Спутники напряженно молчали.
— Брать, что плохо лежит, не советую тоже, — строго посмотрел на Рашпика Пустой. — Всякий нарушивший правила объявляется врагом Города. Его клан перестает допускаться на площадь до тех пор, пока виновник не будет предан суду. Суд быстрый и жестокий. Властвует тут некто Чин. Понятно?
— Куда уж понятнее, — проворчал Рашпик. — И не надо так на меня смотреть. Наслышаны мы про этого Чина. Да и суд его — этот самый Чин и есть. Говорят, весь Город мог бы держать в руках, да не хочет. Сидит тут как правитель какой, с каждого, кто поторговать хочет, тянет десятую часть.
— Мы сюда не торговать приехали, — отрезал Пустой. — Нам нужен проводник. Бриша сказала, что Чин с этим может помочь. Но если что, от десятой части не обеднеем. А теперь сложите-ка все оружие, кроме ножей и клинков, в ящик, а Филя его запрет на хороший замок.
Охрана выезда на площадь не подала и виду, что восьмиколесный аппарат им в диковинку. Причину равнодушия дюжих молодцов, вооруженных то ли копьями, то ли прикрепленными к шестам мечами и не снимающих даже в начинающуюся жару с голов стальных колпаков, которые Рашпик обозвал касками, Коркин понял тут же, едва вездеход прошел не слишком тщательный досмотр и подкатил к огромному зданию, подниматься к которому следовало по широким ступеням, продираясь через сонмы торгующих. На примыкающей к площади улице стояло не менее полусотни разнообразных машин. Ни одна из них не могла похвастаться молодостью, но все они явно использовались, а некоторые превосходили размерами вездеход светлых.
— А это как ездит? — Филя недоуменно вытаращил глаза на странный аппарат, колеса которого были заключены в тронутые ржавчиной ребристые ленты.
— Медленно, скорее всего, — прищурился Пустой, — но уверенно. Стоянка, насколько я понял, охраняется, но ящик с крыши придется снять.

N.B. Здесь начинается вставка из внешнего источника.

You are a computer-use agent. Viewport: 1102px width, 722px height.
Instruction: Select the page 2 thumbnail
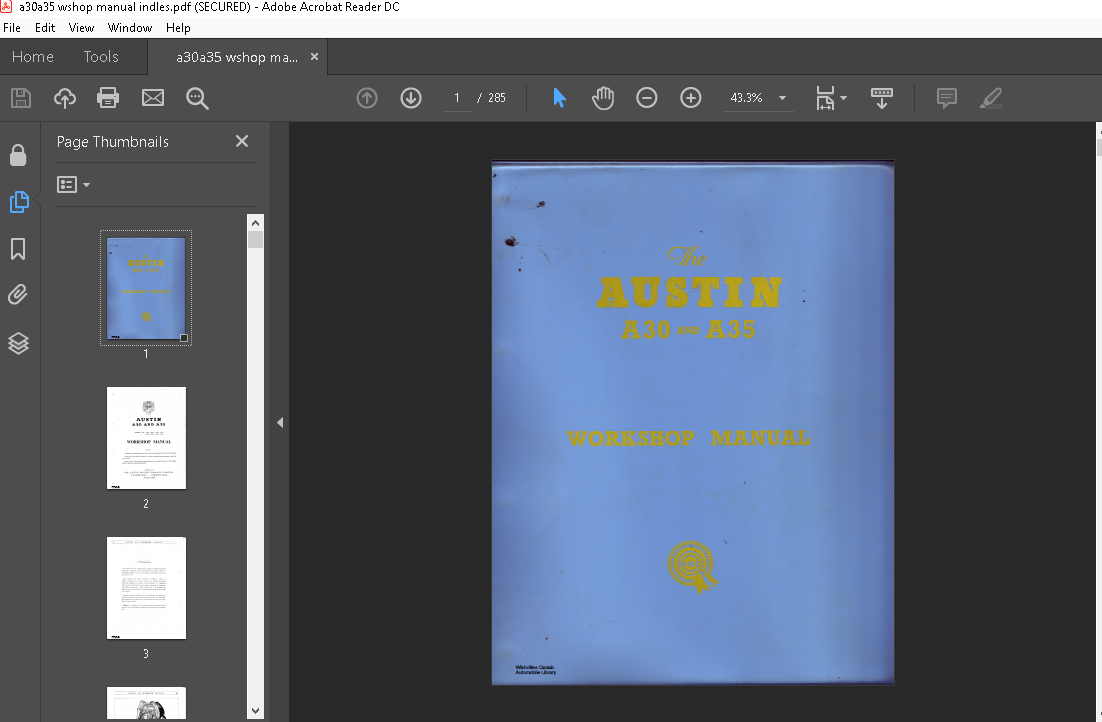(x=146, y=438)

— Разве никто не останется в вездеходе? — удивился Филя, когда тяжелый ящик с большим трудом был затащен в отсек.
— Нет, — отрезал Пустой. — Или мы с тобой не обдумывали, как сохранить машинку от мелких воришек? А мародеров тут нет. К тому же всем нужно отдохнуть, перекусить, да и облегчиться, в конце концов. Мы же не в лесу. Эх, Хантика с нами нет — посмотрел бы, какие трактиры бывают в Мороси.
Коркин, держа Ярку за руку, поднимался вслед за Пустым по ступеням и не успевал крутить головой. Его уверенность в том, что центром мира являлся сожженный Поселок, таяла с каждым шагом. Уже одно то, что продавали на многочисленных лотках, кружило голову, а уж разномастность продавцов вовсе не поддавалась описанию. Вот бы где развернулся староста Квашенки. Половину торговцев и покупателей сразу же объявил бы отбросами из-за несоответствия места, вида и количества глаз, ушей и носов. Остальных бы обязал одеться в соответствии с правилами прилесья — мужики должны ходить в портах и рубахах, бабы в платьях. А тут и не разберешь, кто перед тобой, разве только лента белая у каждого на лбу.
— Не отставай, скорняк, — обернулся Пустой, — Нечего Рот разевать, а то живо карманы обчистят. На суд надейся, а за карманы держись.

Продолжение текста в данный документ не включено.